> Excerpted passage
>> START

The 193 nations taking part in the Paris Agreement found a compromise on many controversial issues when implementing Article 6 at the UN Climate Conference in November 2021. But some questions remain unanswered: Should avoidance and REDD+ carbon projects be allowed under the new crediting scheme to be implemented under Article 6 Paragraph 4? And under which circumstances?
This subject is now set to dominate the scene in the run up to the next UN Climate Conference, the Sharm-el-Sheik COP27 meeting due in November.
Paragraph 4 of Article 6 requests the Subsidiary Body for Scientific and Technological Advice (SBSTA) to develop recommendations on "whether activities [under the 6.4 mechanism] could include emissions avoidance and conservation enhancement activities."
The pretty blurred line hides, according to many in the industry, the lack of consensus around the use of carbon credits issued by REDD+ projects and other avoidance carbon projects under the new crediting mechanism – the so called 6.4.
Credits issued under the 6.4 mechanism – which in the Paris language are called ERs, or emission reductions – will be used by nations to reach their climate goals, and possibly by the private sector to meet their voluntary carbon reduction targets.

>> END

> Records shown

>> START

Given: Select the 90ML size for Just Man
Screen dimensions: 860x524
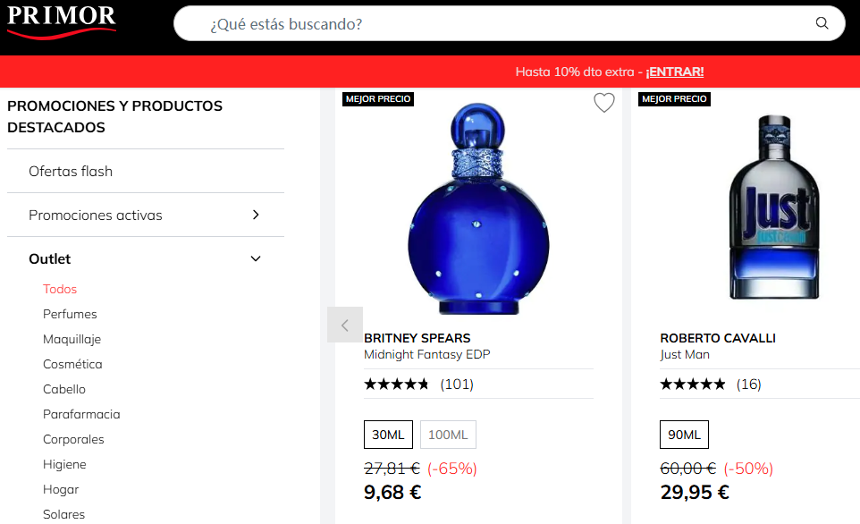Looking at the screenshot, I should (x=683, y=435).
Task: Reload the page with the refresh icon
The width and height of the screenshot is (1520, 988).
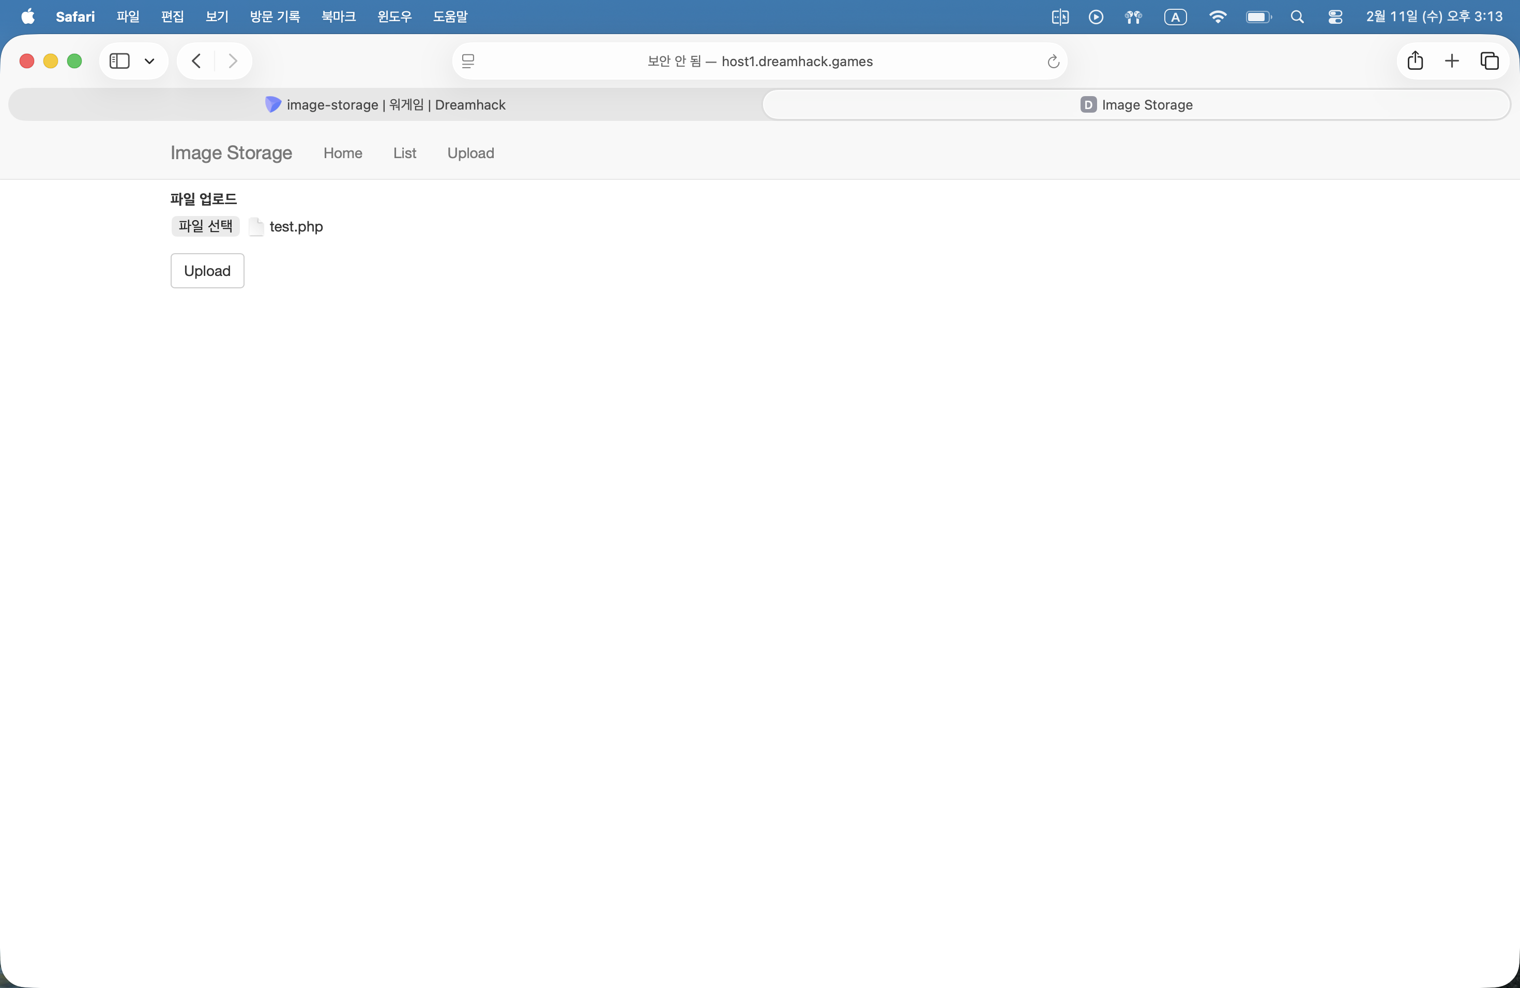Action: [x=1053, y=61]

>> END
>> START

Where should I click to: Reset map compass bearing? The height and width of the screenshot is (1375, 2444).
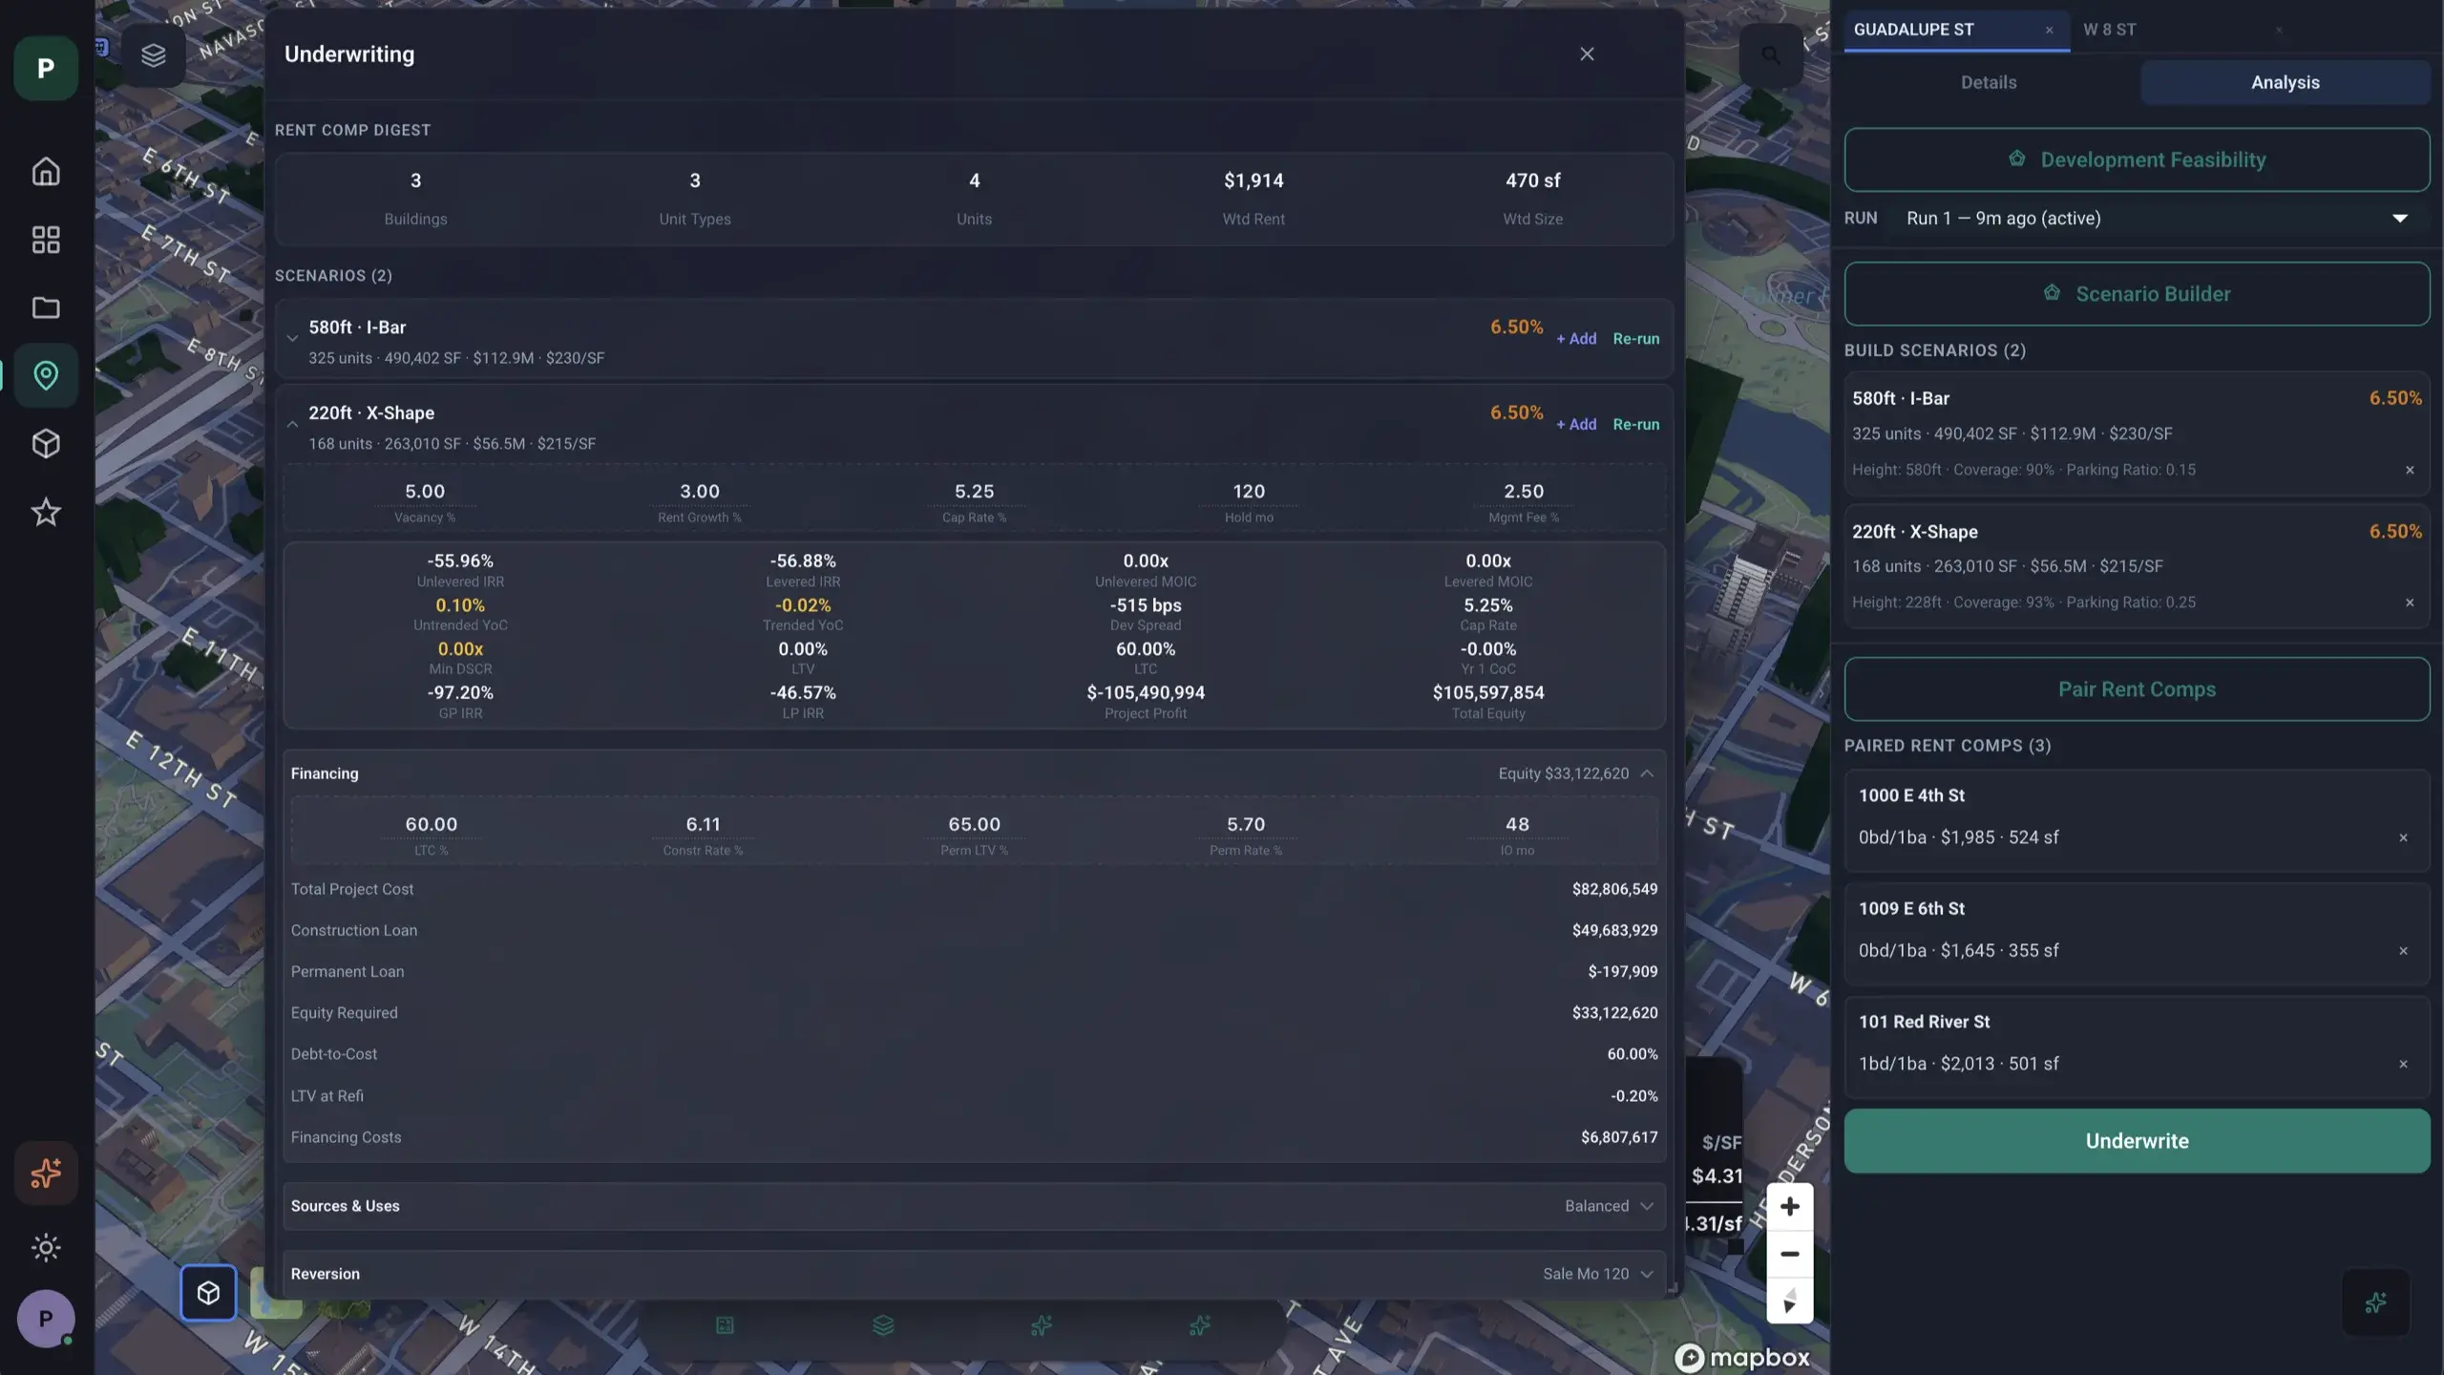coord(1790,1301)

>> END
>> START

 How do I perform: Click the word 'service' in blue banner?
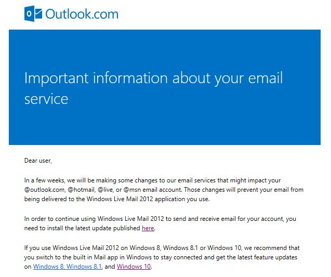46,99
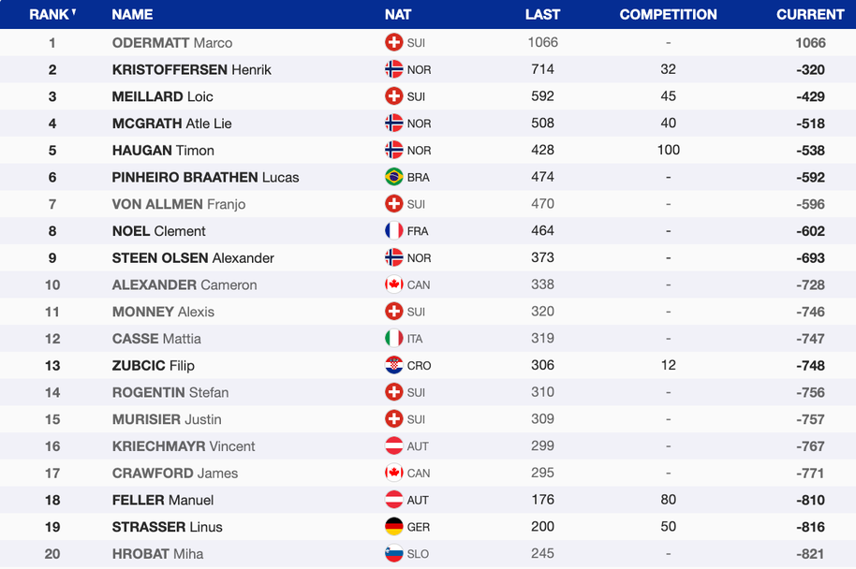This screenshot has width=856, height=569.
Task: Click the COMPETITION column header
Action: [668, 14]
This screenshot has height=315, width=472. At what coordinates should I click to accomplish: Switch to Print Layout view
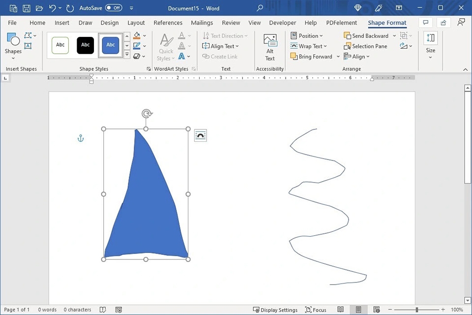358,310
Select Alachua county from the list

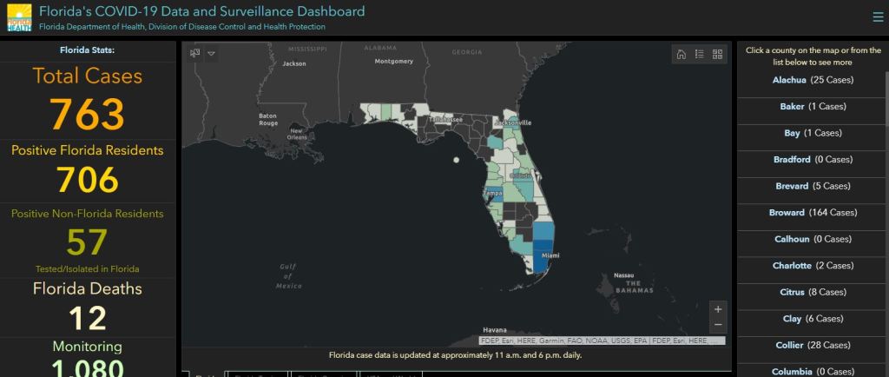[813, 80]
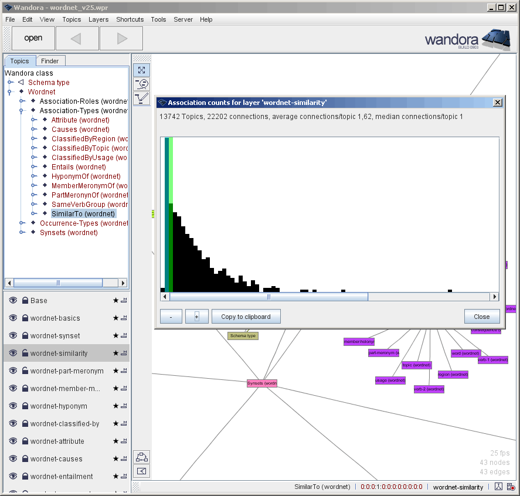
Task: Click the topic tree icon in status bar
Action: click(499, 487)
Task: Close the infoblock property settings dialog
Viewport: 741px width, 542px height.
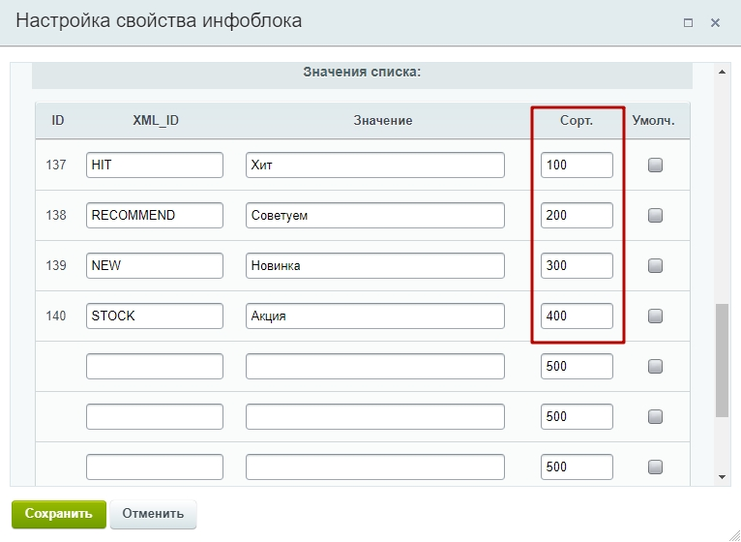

>> END

> Directives
A: In the passage on Article 6 of the Paris Agreement, which body is asked to develop recommendations on whether activities could include emissions avoidance and conservation enhancement?
B: Reproduce word for word the part of the passage on Article 6 of the Paris Agreement that opens with the words containing "This subject is" and closes with "so called 6.4.".

> Outputs for the tasks
A: The Subsidiary Body for Scientific and Technological Advice (SBSTA).

B:
This subject is now set to dominate the scene in the run up to the next UN Climate Conference, the Sharm-el-Sheik COP27 meeting due in November.
Paragraph 4 of Article 6 requests the Subsidiary Body for Scientific and Technological Advice (SBSTA) to develop recommendations on "whether activities [under the 6.4 mechanism] could include emissions avoidance and conservation enhancement activities."
The pretty blurred line hides, according to many in the industry, the lack of consensus around the use of carbon credits issued by REDD+ projects and other avoidance carbon projects under the new crediting mechanism – the so called 6.4.